Anne of Green Gables
I first watched Anne of Green Gables on PBS in 1985 at my friend Jill Boroom’s house. Realizing the mini-series was based upon a series of books by L.M. Montgomery, I was eager to read them. The first book captured my imagination as much as the series did. In fact, I took to giving all the landscapes around me romantic sounding names.
Smiley Road had a stretch the often smelled in the hot summers, so I called it Sewer Sill. There was a part of the road up on a hill that overlooked a valley, hence the name Valley View. And across the road was Lake View There was a house hidden back behind a bunch of trees which I named The Mysterious Mansion. Not that it was an actual mansion, but I imagined it to be so. I also tried to found the speech she recited about the Lady of Shallot and learned the words to the poem by Tennyson.
I continued on in the series reading Anne of Avonlea, Anne of the Island, Anne of Windy Poplars, Anne’s House of Dreams, Anne of Ingleside, Rainbow Valley and Rilla of Ingleside. I also tried to read the Emily of the New Moon series, but couldn’t get into it. Later I picked up the Chronicles of Avonlea, Further Chronicles of Avonlea and Kilmey of the Orchard.

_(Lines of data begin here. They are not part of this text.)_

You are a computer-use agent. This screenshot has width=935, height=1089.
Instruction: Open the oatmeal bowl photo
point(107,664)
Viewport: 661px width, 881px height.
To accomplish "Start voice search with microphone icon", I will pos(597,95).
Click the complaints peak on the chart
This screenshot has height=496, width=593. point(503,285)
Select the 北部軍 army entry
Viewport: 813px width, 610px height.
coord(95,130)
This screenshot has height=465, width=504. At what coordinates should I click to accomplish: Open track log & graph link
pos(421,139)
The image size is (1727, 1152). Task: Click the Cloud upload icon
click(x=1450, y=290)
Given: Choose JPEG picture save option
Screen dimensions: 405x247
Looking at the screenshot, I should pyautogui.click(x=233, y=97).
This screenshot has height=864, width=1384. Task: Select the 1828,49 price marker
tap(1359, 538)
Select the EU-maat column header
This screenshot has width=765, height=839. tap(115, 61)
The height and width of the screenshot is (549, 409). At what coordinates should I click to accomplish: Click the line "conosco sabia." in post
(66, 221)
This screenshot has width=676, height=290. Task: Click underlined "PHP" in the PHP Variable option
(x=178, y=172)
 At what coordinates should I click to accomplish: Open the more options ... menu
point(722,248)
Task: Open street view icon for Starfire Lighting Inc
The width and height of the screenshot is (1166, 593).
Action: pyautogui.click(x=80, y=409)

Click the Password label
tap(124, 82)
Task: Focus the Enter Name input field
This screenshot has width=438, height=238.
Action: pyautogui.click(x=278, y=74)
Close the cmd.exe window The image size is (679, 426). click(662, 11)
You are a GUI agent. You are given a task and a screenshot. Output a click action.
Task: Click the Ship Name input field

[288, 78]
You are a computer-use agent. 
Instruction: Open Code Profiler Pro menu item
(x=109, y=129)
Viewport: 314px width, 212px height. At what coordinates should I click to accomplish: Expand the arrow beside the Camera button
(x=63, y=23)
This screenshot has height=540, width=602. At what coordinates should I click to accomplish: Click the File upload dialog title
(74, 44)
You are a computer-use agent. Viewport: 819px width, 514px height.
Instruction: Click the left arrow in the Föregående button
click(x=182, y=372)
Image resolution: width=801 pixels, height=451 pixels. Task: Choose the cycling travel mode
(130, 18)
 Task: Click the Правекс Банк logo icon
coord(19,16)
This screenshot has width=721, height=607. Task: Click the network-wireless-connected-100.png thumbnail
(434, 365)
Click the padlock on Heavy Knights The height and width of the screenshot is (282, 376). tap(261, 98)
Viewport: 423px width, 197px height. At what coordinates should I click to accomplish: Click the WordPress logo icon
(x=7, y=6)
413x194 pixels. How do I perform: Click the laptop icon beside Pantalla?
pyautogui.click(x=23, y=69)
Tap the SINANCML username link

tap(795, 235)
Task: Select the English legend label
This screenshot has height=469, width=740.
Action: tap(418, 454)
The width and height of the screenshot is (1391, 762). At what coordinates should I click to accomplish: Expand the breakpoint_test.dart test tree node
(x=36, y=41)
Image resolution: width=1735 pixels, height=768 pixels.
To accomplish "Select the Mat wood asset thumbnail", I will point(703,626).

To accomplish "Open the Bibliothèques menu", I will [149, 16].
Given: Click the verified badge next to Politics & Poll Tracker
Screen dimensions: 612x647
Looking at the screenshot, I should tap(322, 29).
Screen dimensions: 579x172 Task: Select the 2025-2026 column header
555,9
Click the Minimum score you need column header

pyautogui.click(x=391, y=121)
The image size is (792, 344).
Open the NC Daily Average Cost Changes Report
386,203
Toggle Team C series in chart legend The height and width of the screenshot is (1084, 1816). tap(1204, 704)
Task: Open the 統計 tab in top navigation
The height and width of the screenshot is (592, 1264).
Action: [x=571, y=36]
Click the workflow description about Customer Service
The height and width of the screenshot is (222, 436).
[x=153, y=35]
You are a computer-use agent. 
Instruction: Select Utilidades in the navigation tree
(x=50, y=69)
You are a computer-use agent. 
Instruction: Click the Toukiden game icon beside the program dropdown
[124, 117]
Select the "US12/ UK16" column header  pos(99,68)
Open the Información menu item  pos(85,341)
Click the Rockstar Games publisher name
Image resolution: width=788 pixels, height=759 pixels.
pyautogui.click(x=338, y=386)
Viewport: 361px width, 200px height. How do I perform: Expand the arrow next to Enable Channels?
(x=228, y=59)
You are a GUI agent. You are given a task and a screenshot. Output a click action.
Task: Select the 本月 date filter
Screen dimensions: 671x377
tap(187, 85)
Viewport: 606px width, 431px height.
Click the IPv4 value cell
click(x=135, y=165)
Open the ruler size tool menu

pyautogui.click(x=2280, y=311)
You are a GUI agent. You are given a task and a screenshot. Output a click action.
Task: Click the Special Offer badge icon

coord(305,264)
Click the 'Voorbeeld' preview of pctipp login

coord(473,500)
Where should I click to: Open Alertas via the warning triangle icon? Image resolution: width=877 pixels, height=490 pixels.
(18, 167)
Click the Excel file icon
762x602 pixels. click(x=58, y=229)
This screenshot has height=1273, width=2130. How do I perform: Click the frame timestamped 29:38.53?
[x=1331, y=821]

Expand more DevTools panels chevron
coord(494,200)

I also imagined that my best friend Jill was like Diana and I was like Anne. We were never forbidden from seeing each other and our relationship held a lot less drama than Anne and Diana’s. Eventually she and I drifted apart. However, she remained close to home and got married like Diana, while I went to college, traveled and taught like Anne.
I’m not sure what my favorite book in the Series is. Although I enjoyed her banter with Gilbert Blythe in the first three books, I enjoyed the particular Gothic Romanticism in Anne of Windy Poplars. Anne’s House of Dreams, Anne of Ingleside and Rainbow Valley were okay. For some reason I connected to Rilla of Ingleside. For awhile I toyed with the idea of naming my son Walter after Anne’s son who fights in WWI.
However, I must say I disappointed by Kevin Sullivan’s follow up to the1985 mini-series. Anne of Avonlea, which aired in 1987, was a combination of Anne of Avonlea, Anne of the Island and Anne of Windy Poplars. It was not a good idea to combine them all into one. I had hoped for him to follow the books more closely. I was even more upset by the third movie in the series, which strayed from the series completely. It had Anne living and writing during WWI. Instead of having her sons go off to war as they did in Rilla of Ingleside, she was the one to experience the horrors of war first hand. Anne was supposed to be married, have children of her own and be quite a bit older during the time period they put her in. Instead, it as if no time had passed from Anne of Avonlea, which was some twenty years previous.
I still own the Anne of Green Gables Series by L.M. Montgomery and hope to share them with my daughter soon. She is now the same age I was when I discovered them.